Le conclusioni: la conferma del vincolo reale sulle somme sequestrate
La Corte di Cassazione ha rigettato i ricorsi presentati dagli indagati e li ha condannati al pagamento delle spese di giudizio. Il sequestro preventivo resta valido ed efficace per l’intero importo monetizzato attraverso i ticket di gioco. Il principio sancito riafferma la linea rigorosa contro l’uso elusivo dei sistemi di intrattenimento a premio.

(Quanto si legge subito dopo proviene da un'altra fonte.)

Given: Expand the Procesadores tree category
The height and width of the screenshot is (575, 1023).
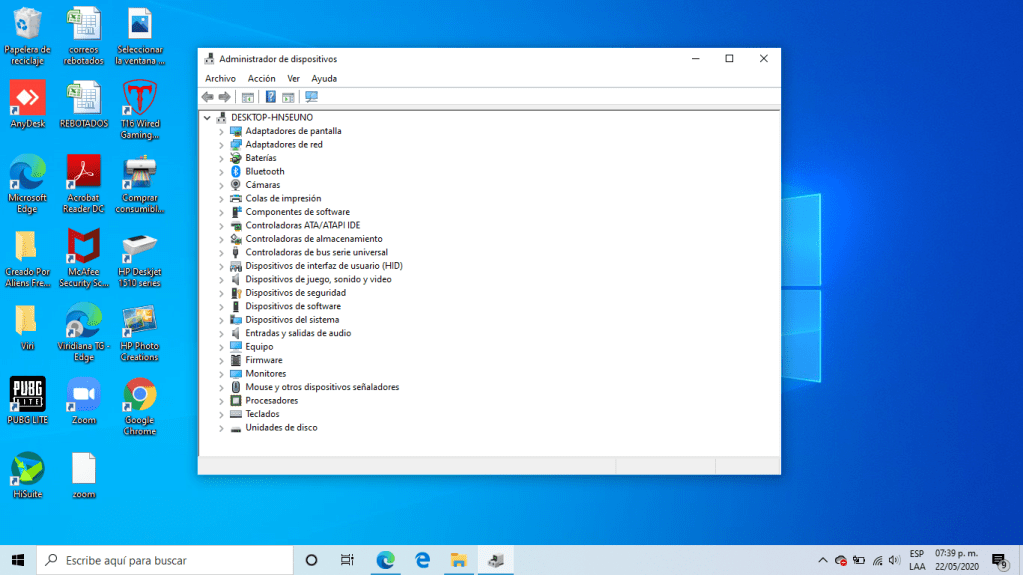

L’impiego strumentale delle macchinette per ostacolare l’origine dei flussi finanziari integra a tutti gli effetti la fattispecie incriminatrice, consentendo il sequestro diretto delle somme provento del reato.
In cosa consiste la condotta illecita con i terminali di gioco?
La condotta consiste nell’inserire denaro contante di origine ingiustificata negli apparecchi, effettuare giocate minime e farsi stampare subito il ticket di credito residuo per incassare denaro formalmente pulito.
Serve la prova definitiva del reato a monte per disporre il sequestro?
No, nella fase cautelare è sufficiente individuare elementi indiziari gravi che rendano plausibile la provenienza illecita delle somme e la loro successiva attività di dissimulazione.
Quale conseguenza comporta la sproporzione tra redditi e giocate?
La sproporzione evidente tra i redditi dichiarati e le ingenti somme contanti inserite nelle macchine costituisce un grave indizio sulla natura illecita del patrimonio utilizzato.